* _Extract to read_:
- Directed by: Francis J. Grandon
- Written by: Wallace C. Clifton
- Starring: Adda Gleason Lafe McKee Earle Foxe
- Production company: Selig Polyscope Company
- Distributed by: Selig Polyscope Company
- Release date: September 1914;
- Country: United States
- Language: Silent

= To Be Called For =

To Be Called For is a 1914 American silent short comedy directed by Francis J. Grandon and written by Wallace C. Clifton. The film stars Earle Foxe and Adda Gleason in the main roles.

* _Source excerpt_:

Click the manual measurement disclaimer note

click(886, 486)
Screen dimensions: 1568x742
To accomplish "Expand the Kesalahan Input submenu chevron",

* _Instruction_: Can you extend the entry on the 1914 short comedy To Be Called For, picking up after its final sentence? The lines have no connection to the film entry.

* _Answer to this task_:
==Synopsis==
Silas Brown, a close-fisted country hotel-keeper in Hicksville, has a pretty daughter, Betty, who has a devoted suitor in Otis Perkins, a typical country town boy. The curiosity of Betty is excited by a package marked for Francis King, "to be called for." For three weeks the package remains without a claimant. It accidentally falls to the floor and breaks open, showing a magnificent ball gown. Betty has been crying her pretty eyes out because her stingy father has refused her a party dress to wear at the church fair. She wears the unclaimed ball gown and makes a hit at the fair. Francis King, who is a traveling salesman, arrives the night of the fair, and admires Betty in her handsome gown, which he recognizes as one of his samples of a job lot. He sells the job lot to stingy old Silas at a low price because they are last year's samples. Betty confesses in tears, but King presents her with the sample dress, for which he has no further use. The jealousy of Otis is appeased while the salesman goes on to his next town.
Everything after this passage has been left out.